#### [WHAT IS NEEDED]
When the string "Toggle" is part of a line below, that line should be copied.

------ DATA TO EXAMINE

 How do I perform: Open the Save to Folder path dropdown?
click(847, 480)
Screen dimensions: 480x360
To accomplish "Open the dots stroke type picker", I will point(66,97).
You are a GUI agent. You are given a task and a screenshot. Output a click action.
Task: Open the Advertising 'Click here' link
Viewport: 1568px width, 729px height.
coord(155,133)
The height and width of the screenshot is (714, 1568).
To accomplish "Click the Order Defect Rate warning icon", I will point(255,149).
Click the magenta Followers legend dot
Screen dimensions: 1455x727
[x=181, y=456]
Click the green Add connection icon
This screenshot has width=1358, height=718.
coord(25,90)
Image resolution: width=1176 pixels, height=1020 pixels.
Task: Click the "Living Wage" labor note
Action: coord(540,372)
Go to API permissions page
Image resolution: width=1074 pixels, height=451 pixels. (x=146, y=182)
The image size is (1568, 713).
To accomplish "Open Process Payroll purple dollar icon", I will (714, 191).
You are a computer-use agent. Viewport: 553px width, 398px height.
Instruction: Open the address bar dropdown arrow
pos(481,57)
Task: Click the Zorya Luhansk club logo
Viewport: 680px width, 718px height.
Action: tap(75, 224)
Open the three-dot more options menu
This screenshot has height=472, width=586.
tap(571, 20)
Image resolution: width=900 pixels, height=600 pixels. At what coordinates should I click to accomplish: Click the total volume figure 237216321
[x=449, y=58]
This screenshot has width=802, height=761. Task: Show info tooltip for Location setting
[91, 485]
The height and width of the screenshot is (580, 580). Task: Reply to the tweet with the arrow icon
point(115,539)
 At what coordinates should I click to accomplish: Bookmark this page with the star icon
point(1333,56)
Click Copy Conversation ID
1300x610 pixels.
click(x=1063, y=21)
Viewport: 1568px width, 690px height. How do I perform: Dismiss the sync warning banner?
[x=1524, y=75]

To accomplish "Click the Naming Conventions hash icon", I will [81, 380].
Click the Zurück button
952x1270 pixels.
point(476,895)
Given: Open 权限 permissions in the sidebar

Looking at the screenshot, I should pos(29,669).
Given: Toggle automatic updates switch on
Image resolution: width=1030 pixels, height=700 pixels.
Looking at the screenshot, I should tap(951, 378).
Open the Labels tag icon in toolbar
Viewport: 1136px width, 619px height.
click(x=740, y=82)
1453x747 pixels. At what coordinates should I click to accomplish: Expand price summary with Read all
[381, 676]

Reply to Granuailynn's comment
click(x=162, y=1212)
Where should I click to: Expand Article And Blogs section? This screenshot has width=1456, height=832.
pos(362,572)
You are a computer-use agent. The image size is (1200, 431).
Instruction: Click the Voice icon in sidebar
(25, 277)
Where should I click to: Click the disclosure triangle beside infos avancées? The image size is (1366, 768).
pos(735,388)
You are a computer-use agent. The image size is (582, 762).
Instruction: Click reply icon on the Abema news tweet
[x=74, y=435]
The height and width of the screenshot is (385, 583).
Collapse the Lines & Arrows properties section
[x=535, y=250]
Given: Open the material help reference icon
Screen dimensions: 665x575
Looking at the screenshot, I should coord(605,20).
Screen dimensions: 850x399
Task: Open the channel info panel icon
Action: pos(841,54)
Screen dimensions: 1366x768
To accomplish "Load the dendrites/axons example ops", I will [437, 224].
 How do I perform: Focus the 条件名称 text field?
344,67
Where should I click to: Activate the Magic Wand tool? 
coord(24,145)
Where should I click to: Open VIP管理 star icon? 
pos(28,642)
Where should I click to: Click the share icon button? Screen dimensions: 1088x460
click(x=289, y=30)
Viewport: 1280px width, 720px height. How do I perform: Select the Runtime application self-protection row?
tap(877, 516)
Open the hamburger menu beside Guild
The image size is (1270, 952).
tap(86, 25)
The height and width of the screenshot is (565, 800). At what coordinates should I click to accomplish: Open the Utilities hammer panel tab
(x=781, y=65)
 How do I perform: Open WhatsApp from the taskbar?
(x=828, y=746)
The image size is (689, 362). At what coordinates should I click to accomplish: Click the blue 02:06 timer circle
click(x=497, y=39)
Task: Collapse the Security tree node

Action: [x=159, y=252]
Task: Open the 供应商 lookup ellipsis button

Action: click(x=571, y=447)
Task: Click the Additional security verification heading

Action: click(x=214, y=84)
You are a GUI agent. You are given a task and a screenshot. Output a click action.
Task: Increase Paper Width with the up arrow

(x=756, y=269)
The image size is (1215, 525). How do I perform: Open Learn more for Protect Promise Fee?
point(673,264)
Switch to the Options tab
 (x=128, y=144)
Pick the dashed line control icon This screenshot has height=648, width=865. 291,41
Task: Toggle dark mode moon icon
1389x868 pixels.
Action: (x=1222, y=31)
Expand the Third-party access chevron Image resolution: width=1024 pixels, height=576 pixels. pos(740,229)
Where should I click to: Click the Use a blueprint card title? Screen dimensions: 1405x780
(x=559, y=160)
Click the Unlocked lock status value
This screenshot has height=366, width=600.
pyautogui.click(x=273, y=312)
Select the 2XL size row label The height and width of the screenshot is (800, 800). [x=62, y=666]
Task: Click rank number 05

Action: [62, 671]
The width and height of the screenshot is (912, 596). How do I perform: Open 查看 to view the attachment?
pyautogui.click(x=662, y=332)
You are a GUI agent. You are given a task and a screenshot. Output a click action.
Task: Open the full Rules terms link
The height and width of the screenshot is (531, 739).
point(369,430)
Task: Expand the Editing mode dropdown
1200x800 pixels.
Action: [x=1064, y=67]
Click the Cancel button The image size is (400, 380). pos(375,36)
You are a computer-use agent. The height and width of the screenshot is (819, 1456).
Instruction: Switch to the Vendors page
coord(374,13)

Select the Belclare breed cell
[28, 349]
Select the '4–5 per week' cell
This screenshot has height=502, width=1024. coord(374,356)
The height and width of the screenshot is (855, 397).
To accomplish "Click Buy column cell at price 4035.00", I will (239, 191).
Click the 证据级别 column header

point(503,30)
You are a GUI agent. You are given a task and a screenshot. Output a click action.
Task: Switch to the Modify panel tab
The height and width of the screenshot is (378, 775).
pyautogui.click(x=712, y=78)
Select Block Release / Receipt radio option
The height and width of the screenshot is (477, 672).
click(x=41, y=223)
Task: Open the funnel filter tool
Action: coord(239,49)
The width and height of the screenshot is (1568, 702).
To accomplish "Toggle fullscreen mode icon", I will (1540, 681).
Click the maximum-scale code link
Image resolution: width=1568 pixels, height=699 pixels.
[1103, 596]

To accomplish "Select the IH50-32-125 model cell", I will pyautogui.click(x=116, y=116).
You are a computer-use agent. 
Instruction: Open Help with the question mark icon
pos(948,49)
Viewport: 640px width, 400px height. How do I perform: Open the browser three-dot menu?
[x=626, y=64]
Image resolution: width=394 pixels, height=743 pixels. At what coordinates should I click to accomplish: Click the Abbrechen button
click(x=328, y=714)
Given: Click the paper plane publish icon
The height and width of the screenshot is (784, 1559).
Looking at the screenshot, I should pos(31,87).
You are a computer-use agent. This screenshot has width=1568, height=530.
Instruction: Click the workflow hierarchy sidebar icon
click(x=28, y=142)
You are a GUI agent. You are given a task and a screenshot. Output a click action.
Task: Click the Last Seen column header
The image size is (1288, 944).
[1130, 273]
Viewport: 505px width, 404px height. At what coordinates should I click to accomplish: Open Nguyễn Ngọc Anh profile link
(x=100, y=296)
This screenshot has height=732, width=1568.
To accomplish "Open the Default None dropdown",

------------

#### [SOLUTION FOR THIS PROBLEM]
Given: Toggle automatic updates switch on
Task: Toggle dark mode moon icon
To accomplish "Toggle fullscreen mode icon", I will (1540, 681).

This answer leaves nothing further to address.